WORRIED by moves by the House of Representatives to remove the immunity clause that protects the President and governors from prosecution while in office, Nigeria Governors’ Forum, NGF, and some lawyers have begun moves to stop the plan from sailing through.
In its report, presented to the plenary last week, the House of Representatives Committee on Constitution Review recommended the scrapping of SIECs, local government joint account with states and removal of immunity protecting the President and governors from prosecution while in office.
The lawmakers claimed that the recommendations reflected the wishes of the majority of the electorate who took part public hearing sessions.
The publication of the outcome of the committee’s work has, however, raised concerns among political interests, which view the move as one that could expose senior political figures to undue prosecutions over personal and public infractions in the course of their work.

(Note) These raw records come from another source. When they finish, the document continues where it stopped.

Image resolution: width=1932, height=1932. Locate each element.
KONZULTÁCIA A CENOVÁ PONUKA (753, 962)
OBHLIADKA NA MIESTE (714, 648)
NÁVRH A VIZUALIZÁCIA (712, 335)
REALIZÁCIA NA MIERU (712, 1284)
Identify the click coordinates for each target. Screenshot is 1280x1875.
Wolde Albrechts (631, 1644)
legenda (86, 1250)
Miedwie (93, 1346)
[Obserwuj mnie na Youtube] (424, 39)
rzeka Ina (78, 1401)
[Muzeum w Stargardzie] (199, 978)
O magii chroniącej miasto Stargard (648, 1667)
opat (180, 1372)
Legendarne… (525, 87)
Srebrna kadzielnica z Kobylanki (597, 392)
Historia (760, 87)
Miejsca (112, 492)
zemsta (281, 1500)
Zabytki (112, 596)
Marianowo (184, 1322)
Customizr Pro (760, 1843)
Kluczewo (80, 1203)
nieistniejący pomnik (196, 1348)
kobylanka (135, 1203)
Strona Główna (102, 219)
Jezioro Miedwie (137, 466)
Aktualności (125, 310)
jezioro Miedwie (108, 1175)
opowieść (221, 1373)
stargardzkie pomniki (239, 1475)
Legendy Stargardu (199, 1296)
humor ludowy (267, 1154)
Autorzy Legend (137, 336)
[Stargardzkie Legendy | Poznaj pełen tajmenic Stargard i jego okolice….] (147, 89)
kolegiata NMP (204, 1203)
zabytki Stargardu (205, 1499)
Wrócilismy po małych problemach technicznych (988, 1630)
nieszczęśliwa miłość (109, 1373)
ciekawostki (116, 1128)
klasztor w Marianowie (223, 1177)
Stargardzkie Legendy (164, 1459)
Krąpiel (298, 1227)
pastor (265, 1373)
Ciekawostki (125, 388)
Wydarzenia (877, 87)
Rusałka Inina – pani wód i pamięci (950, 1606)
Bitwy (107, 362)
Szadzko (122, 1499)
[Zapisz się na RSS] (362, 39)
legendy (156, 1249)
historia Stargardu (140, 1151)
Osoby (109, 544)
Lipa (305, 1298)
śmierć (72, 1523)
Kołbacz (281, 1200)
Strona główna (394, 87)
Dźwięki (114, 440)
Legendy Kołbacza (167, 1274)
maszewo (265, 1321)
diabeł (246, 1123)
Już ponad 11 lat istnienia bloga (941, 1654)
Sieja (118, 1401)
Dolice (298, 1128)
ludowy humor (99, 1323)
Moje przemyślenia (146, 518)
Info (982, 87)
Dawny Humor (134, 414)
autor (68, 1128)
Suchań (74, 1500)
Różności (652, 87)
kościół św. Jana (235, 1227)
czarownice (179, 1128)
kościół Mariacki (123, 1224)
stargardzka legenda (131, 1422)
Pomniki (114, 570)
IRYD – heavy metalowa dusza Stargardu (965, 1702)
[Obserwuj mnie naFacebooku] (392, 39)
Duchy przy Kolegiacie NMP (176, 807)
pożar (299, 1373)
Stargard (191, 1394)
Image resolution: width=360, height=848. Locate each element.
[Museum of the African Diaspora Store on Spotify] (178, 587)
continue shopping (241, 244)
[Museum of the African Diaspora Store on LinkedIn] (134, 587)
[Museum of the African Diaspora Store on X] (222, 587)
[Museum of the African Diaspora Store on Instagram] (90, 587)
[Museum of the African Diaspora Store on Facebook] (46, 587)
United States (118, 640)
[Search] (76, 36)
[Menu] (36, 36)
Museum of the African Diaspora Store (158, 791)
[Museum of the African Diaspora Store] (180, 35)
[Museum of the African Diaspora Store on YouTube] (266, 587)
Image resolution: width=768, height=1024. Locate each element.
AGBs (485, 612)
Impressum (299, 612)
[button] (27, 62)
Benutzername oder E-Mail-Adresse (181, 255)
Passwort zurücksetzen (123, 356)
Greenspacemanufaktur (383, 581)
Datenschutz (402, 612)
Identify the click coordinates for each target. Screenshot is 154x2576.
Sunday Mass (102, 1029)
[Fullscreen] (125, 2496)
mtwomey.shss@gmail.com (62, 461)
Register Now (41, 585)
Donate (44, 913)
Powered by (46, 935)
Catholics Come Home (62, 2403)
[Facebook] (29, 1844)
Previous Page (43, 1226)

Recommendations unacceptable — Amaechi
Chairman of Nigerian Governors Forum, NGF, and Rivers State Governor, Rotimi Amaechi, told Vanguard yesterday, that the recommendations were not acceptable to governors and that appropriate decisions were being taken in line with the wishes of the people.
The governor said that there was no need for Nigerians to chastise the lawmakers for their work, as the governors also have a role to play before the recommendations become law.
Chairman of the House of Representatives Committee on Media, Mr. Zakari Mohammed, said that the legislators meant well for the country.
He said: “Ät all times, we have tried to do the best to save this country with far-reaching decisions that many have come to cherish after the initial furore. What these men have done is to promote a better Nigeria and bring development to the third tier of government in particular.
“We believe that if the amendments are effected they would go a long way to give Nigerians a new lease of life across board.”
However, some lawyers in separate interviews with the News Agency of Nigeria, NAN, said making Independent National Electoral Commission, INEC, solely responsible for the conduct of all elections was a breach of the principle of true federalism.
Mr. Onyekachi Ubani, Chairman, Nigerian Bar Association, NBA, Ikeja branch, urged the National Assembly to drop the idea because “it negates the principle of proper federalism.
“If you say local governments are under states, the states should be responsible for conducting elections into council positions.”
He said that most elections conducted by some state electoral commissions in the past had not lived to the expectations of many Nigerians due to lack of fairness and credibility.
He said: “The electoral fraud at that level is very high, but scrapping SIECs will not solve the problem. What we should do is to build strong institutions which would ensure that our elections are free and fair.”
A former Chairman of NBA, Ikeja branch, Mr. Adebamigbe Omole, said making INEC the sole body in charge of elections would lead to more abuses because “this will only give the Federal Government more powers to trample on the rights of states like they are doing with the police.
He said: “Look at what is happening to Governor Rotimi Amaechi of Rivers State. That is why some governors are clamouring for state police.”
On his part, a human rights activist, Mr. Bamidele Aturu, said Nigerians should be vigilant and defend their votes at all elections.
Deputy Speaker of the House of Representatives and Chairman of the ad-hoc committee on the Review of the 1999 Constitution, Mr. Emeka Ihedioha, yesterday, explained why his committee did not adopt state police, single tenure and immunity for the President, vice president, governors and deputy governors as had been canvassed by some commentators and critics.
Ihedioha revealed this in a meeting with Civil Society Organisations,CSOs, saying: “Once again we did our duty. If the Senate or the House of Representatives or state Houses of Assembly reject this clear decision of the people, so be it. It is again for Nigerians to hold those it elected accountable.”
Ihedioha said: “The committee conducted a painstaking consultative process with major stakeholders as joint-organisers. These stakeholders include NLC, TUC, NUJ, NUT, CSOs, NULGE, NCWS, youths and students organisations, NBA, and so on.”
He said the submission of his committee on these and other issues on the constitution review was a clear reflection of the views and position of the broad generality of Nigerians as reflected and documented in the results of the peoples’ public sessions conducted by the House of Representatives in November last year.
“The results were collated publicly with all the stakeholders present. The results have been presented and published for people to dispute and correct. In the absence of any convincing reason to the contrary, we stand by these results.”